By .(JavaScript must be enabled to view this email address) on February 20, 2015

What is Peer Mediation?

Mediationis a way of helping individuals or groups resolve conflicts by talking with each other instead of fighting or walking away.

A peer mediator (or a team of peer mediators) works with individuals or groups who are in conflict.  The peer mediator is trained to listen and to help resolve the conflict.  The peer mediator does not tell the people what to do.  The peer mediator has no power to enforce a solution, and the peer mediator must never take sides.
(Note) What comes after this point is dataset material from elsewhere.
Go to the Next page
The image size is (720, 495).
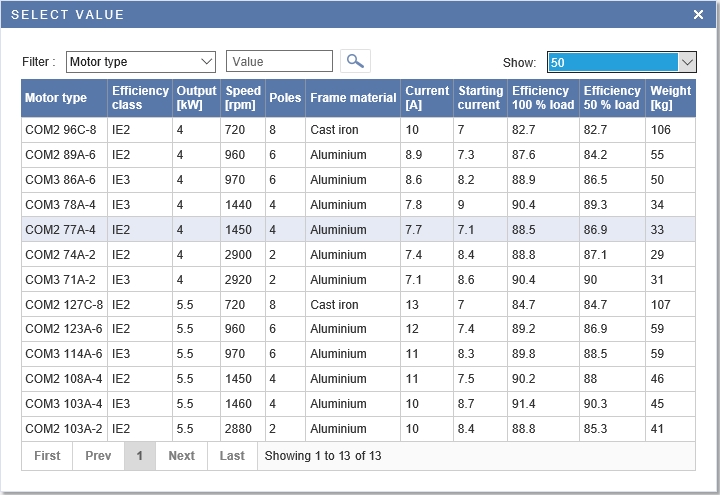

The goal of mediation is to help people in the conflict create a solution that works for both of them – a win/win solution – even if they both have to compromise a little bit on what they want.

Mediation Session #1

Goals:

  • Students will learn the importance of note-taking and reflective listening.
  • Students will learn how to take notes.

Overview:

Note Taking and Reflective Listening - Demonstration

Brainstorm – Why take notes / What is important to note?

Practice in Pairs

Game – President

Activities:

  • Demonstration of Note Taking and Reflective Listening: Working with a co-teacher or a student you have prepared in advance, demonstrate note taking by asking for a story – about what happened last weekend, or another event/idea, and taking simple, shorthand notes. Repeat back the story, to show that you have gotten all the details correct.
  • Brainstorm: Why take notes?  Why is it important to repeat back what you have heard? Show the students your notes and ask how you were able to repeat the whole story by just having down a few simple notes. Brainstorm important things to note and what things can be left off.  Important things to have down could include:

Names       

Times

One or two word descriptions of important issues

Feelings – how parties feel about one another and any conflicts 

 Needs – a party suggests something needed from the other party.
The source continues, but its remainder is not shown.